I am also currently in the process of "decluttering" but I don't call it that and don't think if it that way.  I am getting older.  I realize that there is no burial mound or pyramid being prepared to hold all my clothes, books, and other stuff for my journey into the next world (whatever that is).  My stuff will not go with me.  (For those interested, listen to Kate Wolfe's "In China or a Woman's Heart".)   I still enjoy listening to some  recorded music,  and even on occasion watch a (not streamed) DVD movie.  I have re-read a few books,  but most of them will never be read again,  and sit on the bookshelf only to inform others of my reading history.

I am still very much interested in life,  my life right now,  and my life as it unfolds today, tomorrow and whenever, until it ends.  But much of my past life does not interest me, except when recounting it at parties in response to other's prompts.   The past is over, and lives in the present by how it has molded and guided me.  Our house has many objects that are associated with travels or other past events.  They are the stimulus for enjoyable memories from time to time.  The things we hold onto as stimuli for special memories are anchor us with the past, but must not replace the present, or distract from  its unfolding.  

More and more,  I think of removing things from my life-space to reduce the distractions of the past and facilitate focusing on the present,  and its unfolding into the future: FOCUSING.  There is only a finite amount of human life time,  measured in seconds, minutes, hours, days, and by actions that I choose to do.  Each action uses some of this time, and must supersede other possible actions that are not done.  And the stuff around me calls out to attend to it,  to use it, or to do something else.  

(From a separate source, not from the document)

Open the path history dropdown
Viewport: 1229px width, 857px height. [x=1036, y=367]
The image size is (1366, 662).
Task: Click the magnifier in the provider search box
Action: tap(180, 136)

What if some day I change my mind and decide to do "that" action instead of "this" action?  What if I really need that guide or tool or instrument or something  to do some action, instead of what I am doing now?  This is the "Frost Dilemma": "two roads diverged in a yellow wood,  and would that I could travel both..."  Holding onto things, books, tools, is grounded in the dilemma of commitment.  If I decide to follow one path,  and still hold onto the resources for another, in case I need it sometime in the future, seems to make good sense.  But it reveals the uncertainty and anxiety of my commitment to the decision being made.  It is a "hedge against failure", and eventually life gets filled up with these "hedges".  My life does anyway.

So I am clearing out things that do not contribute to the life I am living now, and accept that by doing so, they will never contribute to my life in the future.  And that is OK,  that is the reality of the finite-ness and limitation of being human.

1 comment:

Sue Bronson said...

A very thoughtful, beautifully expressed treatment of the dilemma that so many of us face. There are no quick or easy solutions, but you highlight so carefully the issues raised and some possible paths that can be taken. The reference to Robert Frost is appreciated!